## PROBLEM DETAILS
All the data beneath this line is to be reproduced exactly.

## Stored entries

────────────────

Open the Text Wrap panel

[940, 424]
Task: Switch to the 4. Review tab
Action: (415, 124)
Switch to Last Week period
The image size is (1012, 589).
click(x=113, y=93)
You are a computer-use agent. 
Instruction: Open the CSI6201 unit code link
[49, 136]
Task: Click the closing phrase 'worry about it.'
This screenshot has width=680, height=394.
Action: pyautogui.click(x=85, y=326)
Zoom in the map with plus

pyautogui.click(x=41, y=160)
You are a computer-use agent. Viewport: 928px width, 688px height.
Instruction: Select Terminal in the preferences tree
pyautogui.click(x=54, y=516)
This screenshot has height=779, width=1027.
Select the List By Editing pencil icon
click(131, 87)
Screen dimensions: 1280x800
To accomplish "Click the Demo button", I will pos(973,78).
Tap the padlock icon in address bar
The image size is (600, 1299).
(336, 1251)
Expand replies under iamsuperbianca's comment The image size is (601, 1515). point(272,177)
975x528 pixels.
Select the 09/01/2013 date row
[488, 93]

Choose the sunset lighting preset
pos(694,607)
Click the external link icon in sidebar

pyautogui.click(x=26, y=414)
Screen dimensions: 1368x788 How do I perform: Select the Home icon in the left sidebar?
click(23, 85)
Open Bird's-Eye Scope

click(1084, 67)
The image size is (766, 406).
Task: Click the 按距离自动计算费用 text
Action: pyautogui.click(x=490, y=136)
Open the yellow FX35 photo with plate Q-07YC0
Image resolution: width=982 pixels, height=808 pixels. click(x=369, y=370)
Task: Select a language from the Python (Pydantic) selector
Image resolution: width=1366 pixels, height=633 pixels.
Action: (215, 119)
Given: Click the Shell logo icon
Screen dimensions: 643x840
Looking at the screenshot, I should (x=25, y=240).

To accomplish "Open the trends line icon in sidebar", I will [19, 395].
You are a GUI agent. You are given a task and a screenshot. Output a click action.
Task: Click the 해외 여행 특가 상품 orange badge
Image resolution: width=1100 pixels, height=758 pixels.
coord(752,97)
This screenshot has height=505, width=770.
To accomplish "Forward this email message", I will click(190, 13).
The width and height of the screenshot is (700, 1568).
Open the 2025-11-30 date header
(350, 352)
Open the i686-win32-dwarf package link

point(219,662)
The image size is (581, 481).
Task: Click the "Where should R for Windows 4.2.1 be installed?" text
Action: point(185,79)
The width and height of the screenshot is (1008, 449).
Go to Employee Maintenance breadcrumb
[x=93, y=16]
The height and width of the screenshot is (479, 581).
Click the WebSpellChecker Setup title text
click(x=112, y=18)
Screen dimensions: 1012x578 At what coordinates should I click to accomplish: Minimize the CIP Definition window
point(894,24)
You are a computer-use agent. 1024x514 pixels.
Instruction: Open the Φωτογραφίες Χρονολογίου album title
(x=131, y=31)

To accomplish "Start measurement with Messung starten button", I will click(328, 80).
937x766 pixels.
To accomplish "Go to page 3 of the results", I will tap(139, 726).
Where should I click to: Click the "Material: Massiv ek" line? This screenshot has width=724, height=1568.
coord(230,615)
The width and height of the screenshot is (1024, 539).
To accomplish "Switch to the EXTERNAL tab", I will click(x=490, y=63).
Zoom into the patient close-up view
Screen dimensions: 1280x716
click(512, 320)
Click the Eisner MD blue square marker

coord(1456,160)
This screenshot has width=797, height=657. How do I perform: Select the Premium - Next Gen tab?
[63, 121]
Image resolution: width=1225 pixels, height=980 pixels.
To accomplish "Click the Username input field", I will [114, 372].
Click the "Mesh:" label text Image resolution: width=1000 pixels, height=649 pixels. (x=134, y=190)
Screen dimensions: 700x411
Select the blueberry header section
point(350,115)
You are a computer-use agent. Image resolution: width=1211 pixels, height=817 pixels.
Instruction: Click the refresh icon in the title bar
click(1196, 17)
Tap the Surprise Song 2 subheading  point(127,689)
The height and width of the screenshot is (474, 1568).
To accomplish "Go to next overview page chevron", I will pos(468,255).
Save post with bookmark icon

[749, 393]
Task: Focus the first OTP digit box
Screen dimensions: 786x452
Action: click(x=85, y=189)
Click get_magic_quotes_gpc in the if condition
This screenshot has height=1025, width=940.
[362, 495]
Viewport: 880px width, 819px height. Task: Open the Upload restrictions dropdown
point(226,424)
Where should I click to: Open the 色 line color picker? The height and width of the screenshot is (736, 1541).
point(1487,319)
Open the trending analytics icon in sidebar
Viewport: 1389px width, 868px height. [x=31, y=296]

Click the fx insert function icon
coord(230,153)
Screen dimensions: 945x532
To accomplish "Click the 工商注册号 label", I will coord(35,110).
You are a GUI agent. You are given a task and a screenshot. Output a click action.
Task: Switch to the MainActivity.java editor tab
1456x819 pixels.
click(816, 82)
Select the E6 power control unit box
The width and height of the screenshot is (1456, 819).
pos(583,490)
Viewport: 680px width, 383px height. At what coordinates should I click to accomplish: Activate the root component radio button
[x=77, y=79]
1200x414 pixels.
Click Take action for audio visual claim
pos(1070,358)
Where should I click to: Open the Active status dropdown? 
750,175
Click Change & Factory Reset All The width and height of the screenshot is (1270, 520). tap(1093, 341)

────────────────

## RESPONSE AREA
Open the Text Wrap panel

[940, 424]
Task: Switch to the 4. Review tab
Action: (415, 124)
Switch to Last Week period
The image size is (1012, 589).
click(x=113, y=93)
You are a computer-use agent. 
Instruction: Open the CSI6201 unit code link
[49, 136]
Task: Click the closing phrase 'worry about it.'
This screenshot has width=680, height=394.
Action: pyautogui.click(x=85, y=326)
Zoom in the map with plus

pyautogui.click(x=41, y=160)
You are a computer-use agent. Viewport: 928px width, 688px height.
Instruction: Select Terminal in the preferences tree
pyautogui.click(x=54, y=516)
This screenshot has height=779, width=1027.
Select the List By Editing pencil icon
click(131, 87)
Screen dimensions: 1280x800
To accomplish "Click the Demo button", I will pos(973,78).
Tap the padlock icon in address bar
The image size is (600, 1299).
(336, 1251)
Expand replies under iamsuperbianca's comment The image size is (601, 1515). point(272,177)
975x528 pixels.
Select the 09/01/2013 date row
[488, 93]

Choose the sunset lighting preset
pos(694,607)
Click the external link icon in sidebar

pyautogui.click(x=26, y=414)
Screen dimensions: 1368x788 How do I perform: Select the Home icon in the left sidebar?
click(23, 85)
Open Bird's-Eye Scope

click(1084, 67)
The image size is (766, 406).
Task: Click the 按距离自动计算费用 text
Action: pyautogui.click(x=490, y=136)
Open the yellow FX35 photo with plate Q-07YC0
Image resolution: width=982 pixels, height=808 pixels. click(x=369, y=370)
Task: Select a language from the Python (Pydantic) selector
Image resolution: width=1366 pixels, height=633 pixels.
Action: (215, 119)
Given: Click the Shell logo icon
Screen dimensions: 643x840
Looking at the screenshot, I should (x=25, y=240).

To accomplish "Open the trends line icon in sidebar", I will [19, 395].
You are a GUI agent. You are given a task and a screenshot. Output a click action.
Task: Click the 해외 여행 특가 상품 orange badge
Image resolution: width=1100 pixels, height=758 pixels.
coord(752,97)
This screenshot has height=505, width=770.
To accomplish "Forward this email message", I will click(190, 13).
The width and height of the screenshot is (700, 1568).
Open the 2025-11-30 date header
(350, 352)
Open the i686-win32-dwarf package link

point(219,662)
The image size is (581, 481).
Task: Click the "Where should R for Windows 4.2.1 be installed?" text
Action: point(185,79)
The width and height of the screenshot is (1008, 449).
Go to Employee Maintenance breadcrumb
[x=93, y=16]
The height and width of the screenshot is (479, 581).
Click the WebSpellChecker Setup title text
click(x=112, y=18)
Screen dimensions: 1012x578 At what coordinates should I click to accomplish: Minimize the CIP Definition window
point(894,24)
You are a computer-use agent. 1024x514 pixels.
Instruction: Open the Φωτογραφίες Χρονολογίου album title
(x=131, y=31)

To accomplish "Start measurement with Messung starten button", I will click(328, 80).
937x766 pixels.
To accomplish "Go to page 3 of the results", I will tap(139, 726).
Where should I click to: Click the "Material: Massiv ek" line? This screenshot has width=724, height=1568.
coord(230,615)
The width and height of the screenshot is (1024, 539).
To accomplish "Switch to the EXTERNAL tab", I will click(x=490, y=63).
Zoom into the patient close-up view
Screen dimensions: 1280x716
click(512, 320)
Click the Eisner MD blue square marker

coord(1456,160)
This screenshot has width=797, height=657. How do I perform: Select the Premium - Next Gen tab?
[63, 121]
Image resolution: width=1225 pixels, height=980 pixels.
To accomplish "Click the Username input field", I will [114, 372].
Click the "Mesh:" label text Image resolution: width=1000 pixels, height=649 pixels. (x=134, y=190)
Screen dimensions: 700x411
Select the blueberry header section
point(350,115)
You are a computer-use agent. Image resolution: width=1211 pixels, height=817 pixels.
Instruction: Click the refresh icon in the title bar
click(1196, 17)
Tap the Surprise Song 2 subheading  point(127,689)
The height and width of the screenshot is (474, 1568).
To accomplish "Go to next overview page chevron", I will pos(468,255).
Save post with bookmark icon

[749, 393]
Task: Focus the first OTP digit box
Screen dimensions: 786x452
Action: click(x=85, y=189)
Click get_magic_quotes_gpc in the if condition
This screenshot has height=1025, width=940.
[362, 495]
Viewport: 880px width, 819px height. Task: Open the Upload restrictions dropdown
point(226,424)
Where should I click to: Open the 色 line color picker? The height and width of the screenshot is (736, 1541).
point(1487,319)
Open the trending analytics icon in sidebar
Viewport: 1389px width, 868px height. [x=31, y=296]

Click the fx insert function icon
coord(230,153)
Screen dimensions: 945x532
To accomplish "Click the 工商注册号 label", I will coord(35,110).
You are a GUI agent. You are given a task and a screenshot. Output a click action.
Task: Switch to the MainActivity.java editor tab
1456x819 pixels.
click(816, 82)
Select the E6 power control unit box
The width and height of the screenshot is (1456, 819).
pos(583,490)
Viewport: 680px width, 383px height. At what coordinates should I click to accomplish: Activate the root component radio button
[x=77, y=79]
1200x414 pixels.
Click Take action for audio visual claim
pos(1070,358)
Where should I click to: Open the Active status dropdown? 
750,175
Click Change & Factory Reset All The width and height of the screenshot is (1270, 520). tap(1093, 341)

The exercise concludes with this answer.